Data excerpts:
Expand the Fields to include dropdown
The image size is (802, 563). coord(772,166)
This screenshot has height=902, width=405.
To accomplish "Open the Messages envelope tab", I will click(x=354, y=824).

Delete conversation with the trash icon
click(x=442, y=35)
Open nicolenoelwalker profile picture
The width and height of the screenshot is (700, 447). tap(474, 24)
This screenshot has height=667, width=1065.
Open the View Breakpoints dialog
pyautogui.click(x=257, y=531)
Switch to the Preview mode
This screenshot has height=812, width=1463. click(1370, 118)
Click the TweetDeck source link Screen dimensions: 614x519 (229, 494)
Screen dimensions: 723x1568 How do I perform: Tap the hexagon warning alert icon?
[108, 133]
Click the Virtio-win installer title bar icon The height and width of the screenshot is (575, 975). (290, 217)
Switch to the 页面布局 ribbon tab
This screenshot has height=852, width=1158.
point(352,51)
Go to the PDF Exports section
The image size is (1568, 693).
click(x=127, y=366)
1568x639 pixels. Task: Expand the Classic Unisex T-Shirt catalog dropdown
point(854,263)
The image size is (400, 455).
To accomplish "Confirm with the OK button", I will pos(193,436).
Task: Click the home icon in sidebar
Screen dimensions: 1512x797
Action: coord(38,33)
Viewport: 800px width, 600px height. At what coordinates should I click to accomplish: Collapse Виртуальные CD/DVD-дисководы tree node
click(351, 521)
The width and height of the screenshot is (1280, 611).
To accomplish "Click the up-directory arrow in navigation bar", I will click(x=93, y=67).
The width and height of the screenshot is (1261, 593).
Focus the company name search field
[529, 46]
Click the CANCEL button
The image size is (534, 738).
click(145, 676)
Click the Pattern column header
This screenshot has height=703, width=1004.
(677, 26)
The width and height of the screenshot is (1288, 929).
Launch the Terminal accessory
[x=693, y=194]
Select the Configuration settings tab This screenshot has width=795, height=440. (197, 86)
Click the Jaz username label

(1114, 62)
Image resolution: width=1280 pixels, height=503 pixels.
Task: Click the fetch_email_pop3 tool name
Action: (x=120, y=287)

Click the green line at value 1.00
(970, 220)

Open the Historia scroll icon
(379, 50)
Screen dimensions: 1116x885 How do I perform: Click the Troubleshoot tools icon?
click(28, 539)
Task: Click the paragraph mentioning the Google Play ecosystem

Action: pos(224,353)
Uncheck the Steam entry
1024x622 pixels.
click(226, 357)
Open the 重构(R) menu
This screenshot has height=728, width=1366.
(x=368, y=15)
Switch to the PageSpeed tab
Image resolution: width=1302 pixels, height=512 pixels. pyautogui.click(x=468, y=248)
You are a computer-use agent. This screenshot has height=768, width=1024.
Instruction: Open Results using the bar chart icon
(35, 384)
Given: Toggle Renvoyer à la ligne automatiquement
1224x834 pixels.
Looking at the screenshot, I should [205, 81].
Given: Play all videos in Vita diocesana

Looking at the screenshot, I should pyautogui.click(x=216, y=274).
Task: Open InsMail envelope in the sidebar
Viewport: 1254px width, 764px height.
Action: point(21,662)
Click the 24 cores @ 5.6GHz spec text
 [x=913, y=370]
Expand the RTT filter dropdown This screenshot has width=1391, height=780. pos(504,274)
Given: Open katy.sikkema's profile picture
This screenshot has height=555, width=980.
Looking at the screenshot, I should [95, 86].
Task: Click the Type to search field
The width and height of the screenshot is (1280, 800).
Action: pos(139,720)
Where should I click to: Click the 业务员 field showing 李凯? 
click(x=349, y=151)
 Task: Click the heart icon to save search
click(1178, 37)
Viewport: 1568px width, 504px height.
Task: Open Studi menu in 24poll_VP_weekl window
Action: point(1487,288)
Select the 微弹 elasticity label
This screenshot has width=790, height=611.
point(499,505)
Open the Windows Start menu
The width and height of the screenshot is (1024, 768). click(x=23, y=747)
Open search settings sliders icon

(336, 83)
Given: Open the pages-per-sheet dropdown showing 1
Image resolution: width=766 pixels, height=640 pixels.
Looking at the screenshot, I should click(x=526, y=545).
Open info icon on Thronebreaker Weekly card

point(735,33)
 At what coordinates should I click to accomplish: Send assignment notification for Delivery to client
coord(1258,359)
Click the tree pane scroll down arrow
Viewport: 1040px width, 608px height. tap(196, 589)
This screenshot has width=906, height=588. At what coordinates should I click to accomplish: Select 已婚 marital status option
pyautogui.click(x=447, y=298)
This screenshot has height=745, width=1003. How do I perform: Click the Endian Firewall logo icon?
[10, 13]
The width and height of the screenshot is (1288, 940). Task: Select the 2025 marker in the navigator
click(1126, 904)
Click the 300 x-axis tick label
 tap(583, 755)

Problem to work on =>
Retype the entries exactly; leave nothing out.

Finished task =>
Expand the Fields to include dropdown
The image size is (802, 563). coord(772,166)
This screenshot has height=902, width=405.
To accomplish "Open the Messages envelope tab", I will click(x=354, y=824).

Delete conversation with the trash icon
click(x=442, y=35)
Open nicolenoelwalker profile picture
The width and height of the screenshot is (700, 447). tap(474, 24)
This screenshot has height=667, width=1065.
Open the View Breakpoints dialog
pyautogui.click(x=257, y=531)
Switch to the Preview mode
This screenshot has height=812, width=1463. click(1370, 118)
Click the TweetDeck source link Screen dimensions: 614x519 (229, 494)
Screen dimensions: 723x1568 How do I perform: Tap the hexagon warning alert icon?
[108, 133]
Click the Virtio-win installer title bar icon The height and width of the screenshot is (575, 975). (290, 217)
Switch to the 页面布局 ribbon tab
This screenshot has height=852, width=1158.
point(352,51)
Go to the PDF Exports section
The image size is (1568, 693).
click(x=127, y=366)
1568x639 pixels. Task: Expand the Classic Unisex T-Shirt catalog dropdown
point(854,263)
The image size is (400, 455).
To accomplish "Confirm with the OK button", I will pos(193,436).
Task: Click the home icon in sidebar
Screen dimensions: 1512x797
Action: coord(38,33)
Viewport: 800px width, 600px height. At what coordinates should I click to accomplish: Collapse Виртуальные CD/DVD-дисководы tree node
click(351, 521)
The width and height of the screenshot is (1280, 611).
To accomplish "Click the up-directory arrow in navigation bar", I will click(x=93, y=67).
The width and height of the screenshot is (1261, 593).
Focus the company name search field
[529, 46]
Click the CANCEL button
The image size is (534, 738).
click(145, 676)
Click the Pattern column header
This screenshot has height=703, width=1004.
(677, 26)
The width and height of the screenshot is (1288, 929).
Launch the Terminal accessory
[x=693, y=194]
Select the Configuration settings tab This screenshot has width=795, height=440. (197, 86)
Click the Jaz username label

(1114, 62)
Image resolution: width=1280 pixels, height=503 pixels.
Task: Click the fetch_email_pop3 tool name
Action: (x=120, y=287)

Click the green line at value 1.00
(970, 220)

Open the Historia scroll icon
(379, 50)
Screen dimensions: 1116x885 How do I perform: Click the Troubleshoot tools icon?
click(28, 539)
Task: Click the paragraph mentioning the Google Play ecosystem

Action: pos(224,353)
Uncheck the Steam entry
1024x622 pixels.
click(226, 357)
Open the 重构(R) menu
This screenshot has height=728, width=1366.
(x=368, y=15)
Switch to the PageSpeed tab
Image resolution: width=1302 pixels, height=512 pixels. pyautogui.click(x=468, y=248)
You are a computer-use agent. This screenshot has height=768, width=1024.
Instruction: Open Results using the bar chart icon
(35, 384)
Given: Toggle Renvoyer à la ligne automatiquement
1224x834 pixels.
Looking at the screenshot, I should [205, 81].
Given: Play all videos in Vita diocesana

Looking at the screenshot, I should pyautogui.click(x=216, y=274).
Task: Open InsMail envelope in the sidebar
Viewport: 1254px width, 764px height.
Action: point(21,662)
Click the 24 cores @ 5.6GHz spec text
 [x=913, y=370]
Expand the RTT filter dropdown This screenshot has width=1391, height=780. pos(504,274)
Given: Open katy.sikkema's profile picture
This screenshot has height=555, width=980.
Looking at the screenshot, I should [95, 86].
Task: Click the Type to search field
The width and height of the screenshot is (1280, 800).
Action: pos(139,720)
Where should I click to: Click the 业务员 field showing 李凯? 
click(x=349, y=151)
 Task: Click the heart icon to save search
click(1178, 37)
Viewport: 1568px width, 504px height.
Task: Open Studi menu in 24poll_VP_weekl window
Action: point(1487,288)
Select the 微弹 elasticity label
This screenshot has width=790, height=611.
point(499,505)
Open the Windows Start menu
The width and height of the screenshot is (1024, 768). click(x=23, y=747)
Open search settings sliders icon

(336, 83)
Given: Open the pages-per-sheet dropdown showing 1
Image resolution: width=766 pixels, height=640 pixels.
Looking at the screenshot, I should click(x=526, y=545).
Open info icon on Thronebreaker Weekly card

point(735,33)
 At what coordinates should I click to accomplish: Send assignment notification for Delivery to client
coord(1258,359)
Click the tree pane scroll down arrow
Viewport: 1040px width, 608px height. tap(196, 589)
This screenshot has width=906, height=588. At what coordinates should I click to accomplish: Select 已婚 marital status option
pyautogui.click(x=447, y=298)
This screenshot has height=745, width=1003. How do I perform: Click the Endian Firewall logo icon?
[10, 13]
The width and height of the screenshot is (1288, 940). Task: Select the 2025 marker in the navigator
click(1126, 904)
Click the 300 x-axis tick label
 tap(583, 755)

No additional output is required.